Berita Tiang Monorel Mangkrak Jakarta Mulai Dibongkar Pekan Ketiga Januari

by
Berita Tiang Monorel Mangkrak Jakarta Mulai Dibongkar Pekan Ketiga Januari


Jakarta, Pahami.id

Gubernur DKI Jakarta Pramono Anung menyatakan Pemprov DKI akan mulai membongkar tiang monorel yang mangkrak pada minggu ketiga Januari.

Minggu ketiga Januari dimulai, kata Pramono usai peluncuran kartu debit visa Bank Jakarta, di Jakarta Selatan, Senin (5/1).

Pembongkaran rencananya akan dilakukan sendiri oleh Pemprov DKI. Pramono mengatakan, pembongkaran masih berlangsung karena pihaknya memberi tenggat waktu satu bulan.


“Iya karena kami sudah mengeluarkan surat, kami kasih waktu satu bulan. Kalau tidak bisa, kami sendiri yang melakukannya,” ujarnya.

Soal anggaran yang dibutuhkan, Pramono tak merinci berapa biaya pasti pembongkaran tiang monorel tersebut.

“Kalau begitu tanyakan pada Dinas Bina Marga,” ucapnya.

Pramono sebelumnya menyatakan tiang proyek monorel yang mangkrak di Jalan HR Rasuna Said, Jakarta Selatan, akan dibongkar pada Januari 2026.

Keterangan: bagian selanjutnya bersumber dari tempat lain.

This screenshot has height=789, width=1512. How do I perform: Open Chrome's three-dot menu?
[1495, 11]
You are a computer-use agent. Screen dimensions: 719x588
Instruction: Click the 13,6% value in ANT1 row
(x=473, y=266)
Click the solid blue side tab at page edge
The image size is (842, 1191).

Dia mengatakan, rencana pembongkaran tiang monorel sudah dilakukan berbagai pihak sejak enam bulan terakhir.

Salah satunya, kata dia, usai berdiskusi dengan mantan Gubernur DKI Jakarta Sutiyoso atau Bang Yos. Saat itu, Pramono langsung menanyakan permasalahan apa yang masih ada selama Bang Yos berada di kantor.

Sementara itu, pada November lalu Pramono memberi waktu satu bulan kepada PT Adhi Karya (Persero) Tbk untuk membongkar tiang monorel yang bermasalah di kawasan Rasuna Said, Jakarta Selatan. Jika dalam waktu satu bulan tidak ada tindakan, Pemprov DKI akan melakukan pembongkaran.

“Paling cepat minggu depan saya akan menulis surat ke Adhi Karya. Sesuai surat Kajati Jakarta, kami akan minta mereka membongkarnya dan memberi kami waktu satu bulan,” kata Pramono kepada wartawan di Balai Kota DKI Jakarta, Kamis (6/11/2025).

Jika sampai batas waktu tersebut Adhi Karya tak kunjung melakukan pembongkaran, Pramono menegaskan Pemprov DKI akan turun tangan untuk membongkar sendiri.

Sementara itu, pada Oktober lalu, PT Adhi Karya dalam keterangan resmi melalui keterbukaan informasi di Bursa Efek Indonesia (BEI) menyatakan perseroan telah bertemu dengan Pemprov DKI untuk membahas langkah hukum dan teknis terkait pembersihan dan pembongkaran eks tiang monorel tersebut.

Manajemen Adhi Karya telah melakukan pertemuan dengan Pemprov DKI Jakarta untuk membahas langkah bantuan hukum pembersihan dan pembongkaran eks tiang monorel yang akan dilaksanakan Pemprov DKI Jakarta, kata Sekretaris Perusahaan Adhi Karya Rozi Sparta dalam keterangannya, Rabu (22/10/2025).

Dalam laporan keuangannya, Adhi Karya menyatakan aset eks tiang monorel tersebut masih dicatat dengan judul Aset Tidak Lancar Lainnya, khusus pada bagian Persediaan Jangka Panjang.

Perseroan juga sedang melakukan kajian internal untuk mengetahui kemungkinan penurunan nilai aset tersebut.

Ia pun memastikan rencana pembongkaran yang akan dilakukan Pemprov DKI Jakarta tidak akan berdampak material terhadap kelangsungan usaha maupun harga saham perseroan secara keseluruhan.